I remember when the book 1984 was required reading in High School. At university it was discussed and mentioned many times to make a point: that the masses can be controlled both physically and mentally.

The kids in my neighborhood haven’t even heard of it, and that concerns me. Who is big brother, how can you recognize him, and why has he been forgotten?
Know first off that mind control exists, and in the sixties and seventies this consideration seemed very important, especially after what we saw in Nazi Germany. “Big Brother” was real…

It is a given that television, and the media at large, promotes agendas, their specific agendas, with money as the primary guiding force. There are enough people around to support the most graphic violence, and the most sadistic of sex. Why it is so difficult to counter? It sells.

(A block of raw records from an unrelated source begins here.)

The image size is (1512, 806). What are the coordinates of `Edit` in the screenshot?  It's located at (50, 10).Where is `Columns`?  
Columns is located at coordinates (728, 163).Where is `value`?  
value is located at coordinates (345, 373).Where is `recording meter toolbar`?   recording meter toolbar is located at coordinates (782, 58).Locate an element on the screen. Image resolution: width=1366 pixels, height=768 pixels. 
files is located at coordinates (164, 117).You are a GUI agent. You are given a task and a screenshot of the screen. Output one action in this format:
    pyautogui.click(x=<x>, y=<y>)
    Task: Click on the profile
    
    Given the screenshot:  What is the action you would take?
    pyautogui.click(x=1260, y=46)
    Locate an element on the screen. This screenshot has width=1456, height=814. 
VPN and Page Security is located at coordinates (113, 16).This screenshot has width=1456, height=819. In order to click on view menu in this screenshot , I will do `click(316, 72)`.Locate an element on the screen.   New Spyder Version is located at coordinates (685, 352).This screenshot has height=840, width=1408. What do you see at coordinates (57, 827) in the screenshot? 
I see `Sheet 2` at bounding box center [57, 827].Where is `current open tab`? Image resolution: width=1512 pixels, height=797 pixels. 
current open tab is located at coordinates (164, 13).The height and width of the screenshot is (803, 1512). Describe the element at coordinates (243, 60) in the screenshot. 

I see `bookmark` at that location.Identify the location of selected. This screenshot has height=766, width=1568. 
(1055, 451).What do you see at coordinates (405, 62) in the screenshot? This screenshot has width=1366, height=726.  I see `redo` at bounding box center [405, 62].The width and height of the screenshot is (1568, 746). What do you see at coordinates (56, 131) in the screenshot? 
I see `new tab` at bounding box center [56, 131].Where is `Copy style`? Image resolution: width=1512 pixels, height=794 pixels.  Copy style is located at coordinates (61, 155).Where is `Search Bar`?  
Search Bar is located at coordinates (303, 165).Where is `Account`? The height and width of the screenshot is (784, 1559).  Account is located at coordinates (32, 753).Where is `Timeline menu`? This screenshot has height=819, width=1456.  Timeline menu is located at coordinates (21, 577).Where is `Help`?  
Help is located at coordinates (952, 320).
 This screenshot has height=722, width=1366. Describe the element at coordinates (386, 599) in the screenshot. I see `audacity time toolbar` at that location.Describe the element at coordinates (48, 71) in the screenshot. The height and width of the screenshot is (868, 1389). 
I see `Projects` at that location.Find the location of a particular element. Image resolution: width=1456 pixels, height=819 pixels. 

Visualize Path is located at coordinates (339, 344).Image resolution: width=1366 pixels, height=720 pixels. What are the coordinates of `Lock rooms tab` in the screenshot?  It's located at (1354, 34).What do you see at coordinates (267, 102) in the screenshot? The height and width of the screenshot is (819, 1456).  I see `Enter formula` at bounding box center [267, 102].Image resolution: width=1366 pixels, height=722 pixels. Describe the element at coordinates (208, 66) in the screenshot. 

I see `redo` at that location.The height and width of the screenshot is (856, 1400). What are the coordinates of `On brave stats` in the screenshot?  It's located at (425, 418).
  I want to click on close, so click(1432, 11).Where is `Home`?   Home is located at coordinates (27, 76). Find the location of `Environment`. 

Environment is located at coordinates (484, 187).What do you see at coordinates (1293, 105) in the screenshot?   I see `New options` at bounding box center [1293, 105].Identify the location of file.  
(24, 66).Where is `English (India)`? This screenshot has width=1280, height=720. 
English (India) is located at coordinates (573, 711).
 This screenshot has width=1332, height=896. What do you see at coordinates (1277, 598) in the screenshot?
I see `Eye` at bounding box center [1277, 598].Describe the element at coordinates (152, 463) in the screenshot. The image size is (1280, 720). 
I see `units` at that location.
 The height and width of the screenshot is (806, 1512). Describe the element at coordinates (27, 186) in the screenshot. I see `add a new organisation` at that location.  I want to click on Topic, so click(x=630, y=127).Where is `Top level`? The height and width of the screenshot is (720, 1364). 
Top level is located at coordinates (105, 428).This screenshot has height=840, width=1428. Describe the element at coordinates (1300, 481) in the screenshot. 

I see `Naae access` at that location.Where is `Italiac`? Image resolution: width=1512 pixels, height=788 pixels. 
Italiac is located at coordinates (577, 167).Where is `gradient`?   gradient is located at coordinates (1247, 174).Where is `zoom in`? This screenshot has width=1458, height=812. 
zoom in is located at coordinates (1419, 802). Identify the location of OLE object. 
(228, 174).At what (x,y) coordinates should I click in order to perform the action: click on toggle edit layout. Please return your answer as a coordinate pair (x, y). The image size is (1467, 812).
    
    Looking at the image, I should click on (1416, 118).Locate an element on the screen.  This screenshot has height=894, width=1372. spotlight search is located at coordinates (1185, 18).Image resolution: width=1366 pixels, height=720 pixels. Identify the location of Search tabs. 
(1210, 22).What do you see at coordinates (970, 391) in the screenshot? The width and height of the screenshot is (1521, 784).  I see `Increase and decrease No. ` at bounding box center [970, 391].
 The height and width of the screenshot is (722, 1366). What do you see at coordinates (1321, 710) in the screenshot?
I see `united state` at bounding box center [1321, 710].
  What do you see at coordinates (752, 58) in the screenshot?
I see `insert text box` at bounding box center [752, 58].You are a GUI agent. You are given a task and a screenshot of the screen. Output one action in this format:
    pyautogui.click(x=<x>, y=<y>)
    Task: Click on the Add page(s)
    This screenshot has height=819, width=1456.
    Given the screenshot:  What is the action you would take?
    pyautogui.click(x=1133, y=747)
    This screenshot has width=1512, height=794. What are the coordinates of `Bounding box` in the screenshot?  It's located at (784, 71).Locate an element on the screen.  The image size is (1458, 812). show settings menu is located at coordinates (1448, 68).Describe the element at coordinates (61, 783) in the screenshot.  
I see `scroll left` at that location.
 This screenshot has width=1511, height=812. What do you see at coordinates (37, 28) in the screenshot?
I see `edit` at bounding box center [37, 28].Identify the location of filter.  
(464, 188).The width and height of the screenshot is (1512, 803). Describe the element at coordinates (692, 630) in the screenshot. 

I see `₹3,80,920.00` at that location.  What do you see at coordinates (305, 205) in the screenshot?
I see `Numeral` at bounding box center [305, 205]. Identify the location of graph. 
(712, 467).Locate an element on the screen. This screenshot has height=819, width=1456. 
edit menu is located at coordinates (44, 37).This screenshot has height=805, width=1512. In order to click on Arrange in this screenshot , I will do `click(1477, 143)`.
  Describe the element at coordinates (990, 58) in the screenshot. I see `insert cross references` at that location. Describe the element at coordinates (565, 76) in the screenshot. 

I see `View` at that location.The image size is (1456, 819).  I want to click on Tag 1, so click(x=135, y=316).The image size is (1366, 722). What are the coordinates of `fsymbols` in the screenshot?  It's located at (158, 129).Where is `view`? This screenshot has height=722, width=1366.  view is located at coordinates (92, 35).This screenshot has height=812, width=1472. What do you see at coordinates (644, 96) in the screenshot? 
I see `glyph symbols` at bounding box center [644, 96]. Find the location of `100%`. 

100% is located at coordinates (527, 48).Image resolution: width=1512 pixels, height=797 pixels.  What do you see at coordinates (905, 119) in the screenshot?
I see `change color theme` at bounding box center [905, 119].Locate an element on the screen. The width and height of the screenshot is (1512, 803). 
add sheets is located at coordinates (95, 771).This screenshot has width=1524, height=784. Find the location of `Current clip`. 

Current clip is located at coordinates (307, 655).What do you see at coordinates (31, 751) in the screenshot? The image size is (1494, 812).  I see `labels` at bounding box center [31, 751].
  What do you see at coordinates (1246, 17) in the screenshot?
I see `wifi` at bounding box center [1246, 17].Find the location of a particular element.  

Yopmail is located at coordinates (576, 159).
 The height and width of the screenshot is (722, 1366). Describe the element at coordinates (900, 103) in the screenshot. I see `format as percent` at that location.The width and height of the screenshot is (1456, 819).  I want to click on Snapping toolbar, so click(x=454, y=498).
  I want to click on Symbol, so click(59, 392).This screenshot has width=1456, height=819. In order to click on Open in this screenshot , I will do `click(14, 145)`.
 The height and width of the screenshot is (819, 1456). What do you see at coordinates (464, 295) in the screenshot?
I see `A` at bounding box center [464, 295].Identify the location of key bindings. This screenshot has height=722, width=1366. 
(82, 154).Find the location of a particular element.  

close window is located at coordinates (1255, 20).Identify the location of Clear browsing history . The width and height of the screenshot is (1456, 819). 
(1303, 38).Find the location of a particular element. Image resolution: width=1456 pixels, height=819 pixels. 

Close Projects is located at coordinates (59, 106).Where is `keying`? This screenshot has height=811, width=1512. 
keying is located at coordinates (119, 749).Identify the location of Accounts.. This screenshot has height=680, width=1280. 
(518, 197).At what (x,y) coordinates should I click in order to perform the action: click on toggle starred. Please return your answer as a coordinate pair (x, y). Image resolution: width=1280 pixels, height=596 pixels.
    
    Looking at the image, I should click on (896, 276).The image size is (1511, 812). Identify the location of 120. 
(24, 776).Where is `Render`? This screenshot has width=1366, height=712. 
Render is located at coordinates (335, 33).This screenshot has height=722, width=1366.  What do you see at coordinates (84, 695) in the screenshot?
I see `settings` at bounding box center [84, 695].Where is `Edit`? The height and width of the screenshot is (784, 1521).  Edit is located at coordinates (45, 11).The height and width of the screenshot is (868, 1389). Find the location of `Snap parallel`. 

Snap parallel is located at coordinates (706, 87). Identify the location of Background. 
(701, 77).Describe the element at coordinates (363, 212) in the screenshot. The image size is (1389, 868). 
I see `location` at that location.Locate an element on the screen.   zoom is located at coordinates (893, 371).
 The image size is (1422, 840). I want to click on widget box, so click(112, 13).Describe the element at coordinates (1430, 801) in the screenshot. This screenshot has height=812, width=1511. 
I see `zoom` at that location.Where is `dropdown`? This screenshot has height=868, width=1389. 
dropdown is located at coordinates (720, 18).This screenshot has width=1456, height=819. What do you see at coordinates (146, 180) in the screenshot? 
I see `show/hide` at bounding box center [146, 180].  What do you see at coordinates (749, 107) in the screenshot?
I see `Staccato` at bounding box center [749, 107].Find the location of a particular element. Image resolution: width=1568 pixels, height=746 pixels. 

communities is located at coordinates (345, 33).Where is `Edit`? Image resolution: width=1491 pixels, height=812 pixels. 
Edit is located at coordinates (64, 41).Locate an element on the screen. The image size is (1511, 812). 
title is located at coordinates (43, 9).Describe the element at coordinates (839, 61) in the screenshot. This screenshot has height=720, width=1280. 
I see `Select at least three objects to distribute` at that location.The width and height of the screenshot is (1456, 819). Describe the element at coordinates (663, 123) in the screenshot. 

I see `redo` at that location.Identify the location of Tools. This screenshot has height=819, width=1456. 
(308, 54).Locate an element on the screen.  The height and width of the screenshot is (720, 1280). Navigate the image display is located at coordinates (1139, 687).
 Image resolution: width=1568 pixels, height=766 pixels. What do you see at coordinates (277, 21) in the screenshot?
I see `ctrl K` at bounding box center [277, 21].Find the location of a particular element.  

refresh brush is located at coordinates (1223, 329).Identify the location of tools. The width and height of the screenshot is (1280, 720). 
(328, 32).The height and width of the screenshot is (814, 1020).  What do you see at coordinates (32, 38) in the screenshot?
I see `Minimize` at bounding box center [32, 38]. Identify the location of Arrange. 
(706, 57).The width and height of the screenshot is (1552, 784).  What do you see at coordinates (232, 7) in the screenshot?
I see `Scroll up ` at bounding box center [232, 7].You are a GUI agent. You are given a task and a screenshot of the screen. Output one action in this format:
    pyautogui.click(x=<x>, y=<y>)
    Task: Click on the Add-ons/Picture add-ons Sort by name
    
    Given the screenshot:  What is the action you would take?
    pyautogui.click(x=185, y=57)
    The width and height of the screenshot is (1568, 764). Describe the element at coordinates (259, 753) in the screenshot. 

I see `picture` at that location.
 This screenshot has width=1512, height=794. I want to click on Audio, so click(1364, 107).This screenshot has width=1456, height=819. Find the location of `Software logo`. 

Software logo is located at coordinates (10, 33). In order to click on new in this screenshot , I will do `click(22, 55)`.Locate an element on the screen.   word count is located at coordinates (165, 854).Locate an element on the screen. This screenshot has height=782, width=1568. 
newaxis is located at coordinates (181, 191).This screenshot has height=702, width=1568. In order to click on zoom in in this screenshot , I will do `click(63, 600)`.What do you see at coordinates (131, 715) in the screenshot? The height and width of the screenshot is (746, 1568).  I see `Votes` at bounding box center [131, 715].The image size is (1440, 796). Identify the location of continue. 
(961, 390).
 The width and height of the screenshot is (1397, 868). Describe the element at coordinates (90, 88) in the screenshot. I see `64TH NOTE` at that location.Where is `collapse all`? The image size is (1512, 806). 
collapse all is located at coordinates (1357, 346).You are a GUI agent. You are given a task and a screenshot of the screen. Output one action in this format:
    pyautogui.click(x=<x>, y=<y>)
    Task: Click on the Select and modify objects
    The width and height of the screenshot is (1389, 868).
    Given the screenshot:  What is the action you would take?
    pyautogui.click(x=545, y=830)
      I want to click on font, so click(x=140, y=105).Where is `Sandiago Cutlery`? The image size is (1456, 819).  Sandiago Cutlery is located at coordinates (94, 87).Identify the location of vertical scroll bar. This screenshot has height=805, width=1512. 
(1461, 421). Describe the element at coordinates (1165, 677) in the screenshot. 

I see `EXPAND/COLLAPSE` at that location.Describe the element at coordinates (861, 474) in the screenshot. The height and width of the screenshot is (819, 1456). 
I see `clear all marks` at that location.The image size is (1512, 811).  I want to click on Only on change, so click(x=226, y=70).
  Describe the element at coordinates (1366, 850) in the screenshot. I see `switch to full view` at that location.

So twisted are mainstream thoughts that kids might be allowed to watch a woman shot in her breasts, but not be allowed to watch her have sex.

Movies like “Sin City,” “Kill Bill,” and the new blockbuster hit “300” is a testament to a new kind of ultra violence, so well orquestrated and received. Based in reality? Surely, someone must have ridden a rhinoceros into battle at least once?

No, they are hits because they are entertaining to the masses. They enlist that perverse violent/sexual nature found deep in man. It is the reason “The American Way” was left out of Superman, it just didn’t promote well overseas. They gave up America for the almighty buck!

Black men drinking in wild-west bars, straddling cowgirls in blue jeans, quick draw Sherriff’s, and “Sundance” heroes, have nothing to do with reality, or history, but promotion of an idea. Big Brother is good with ideas, and though they may seem both imaginative and original, their primary use is to sell, an action figure, a t-shirt, an idea.

Big Brother blinds us from remembering where we came from, with uncertainty of what we are becoming. Metro-sexual men with no clear rite of passage grapple with the ambiguity of who they are, and women, once strong and amoral, submit to the allure of a Big Brother pitch without questioning why. Both find the other confusing and adversarial, and the reason 50 percent of marriages hit a wall.

It isn’t in vogue to mention that only Love can see us through. If our motives aren’t inspired by Love, they just aren’t very worthy. Oh Brother, what a concept!